## Records shown
※ ※ ※

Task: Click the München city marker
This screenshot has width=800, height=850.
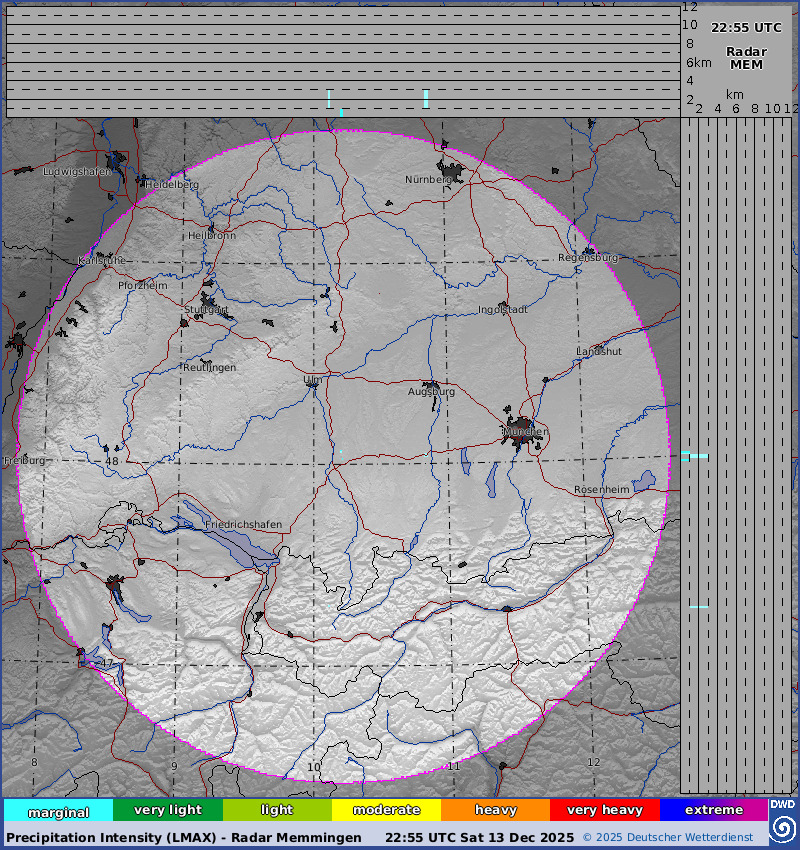Action: coord(523,429)
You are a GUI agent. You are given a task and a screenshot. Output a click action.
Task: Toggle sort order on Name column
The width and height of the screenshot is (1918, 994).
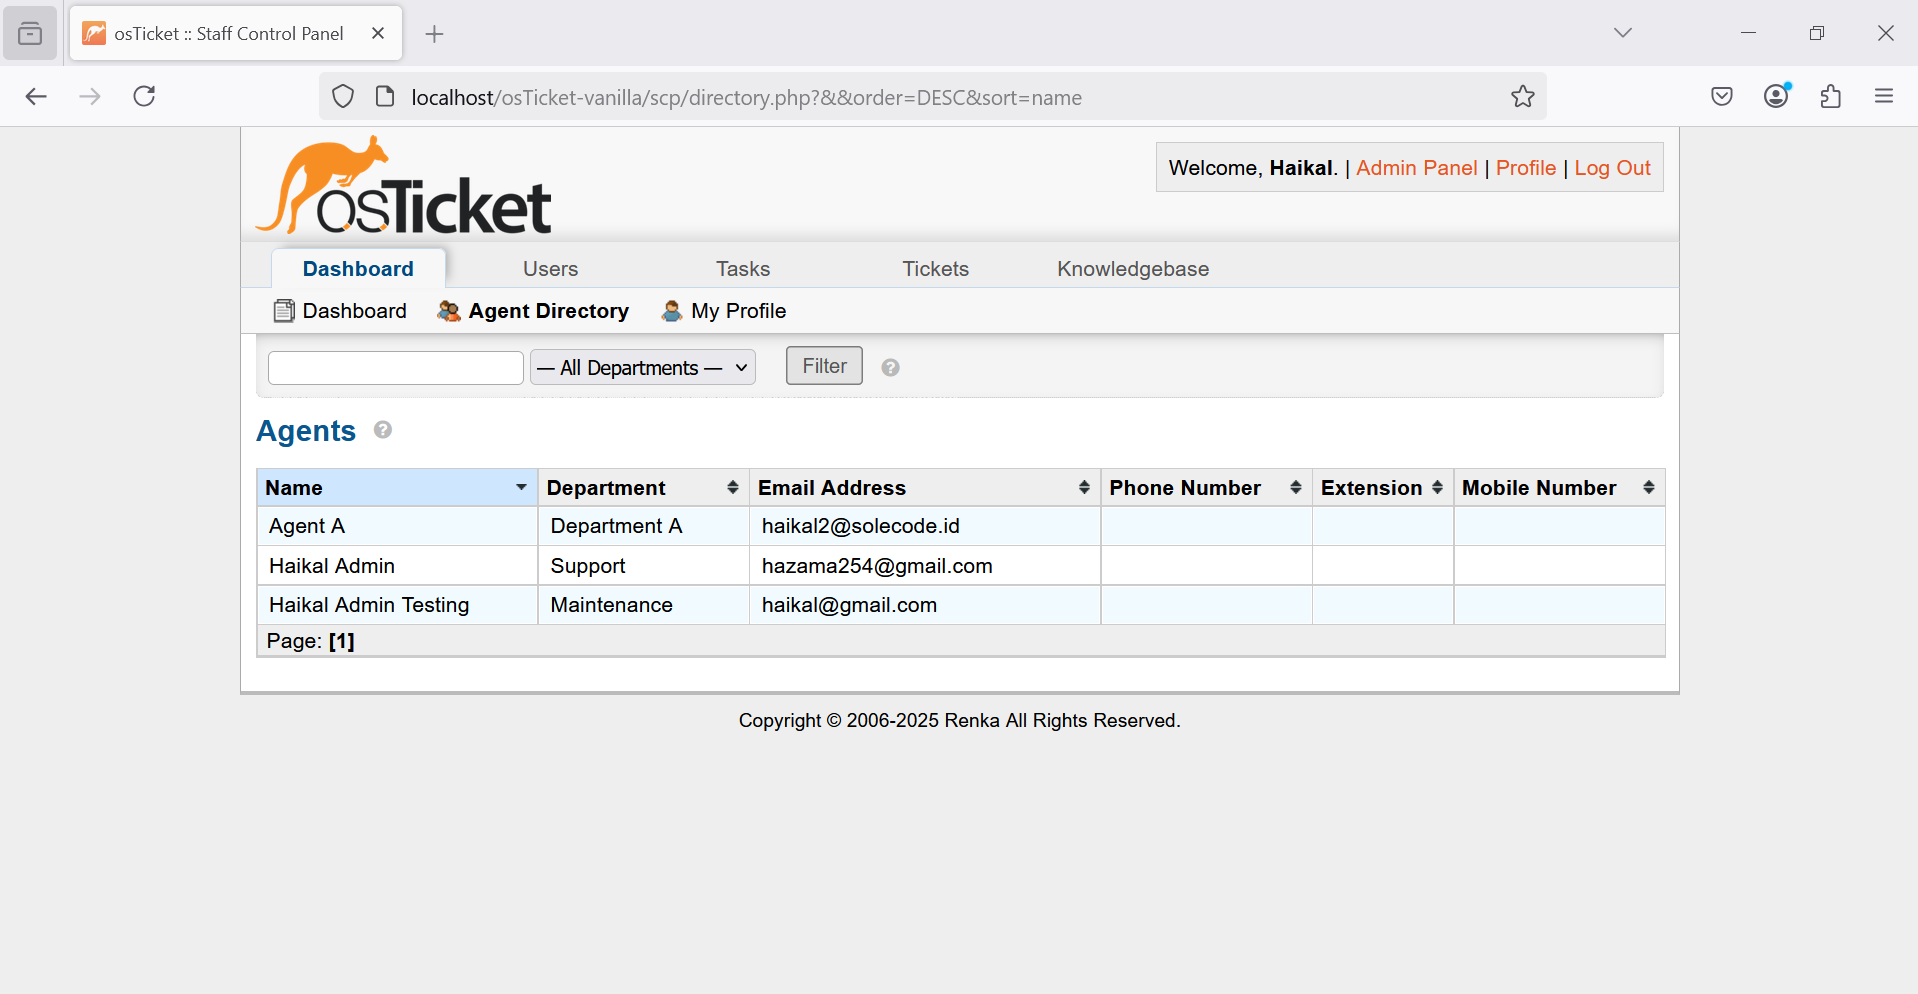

※ ※ ※

## Task objective
Exactly the lines from the one containing "You are a GUI" to the final line of the entries are wanted; please write them out, both ends included, but not the pictures.

## Answer
You are a GUI agent. You are given a task and a screenshot. Output a click action.
Task: Toggle sort order on Name column
The width and height of the screenshot is (1918, 994).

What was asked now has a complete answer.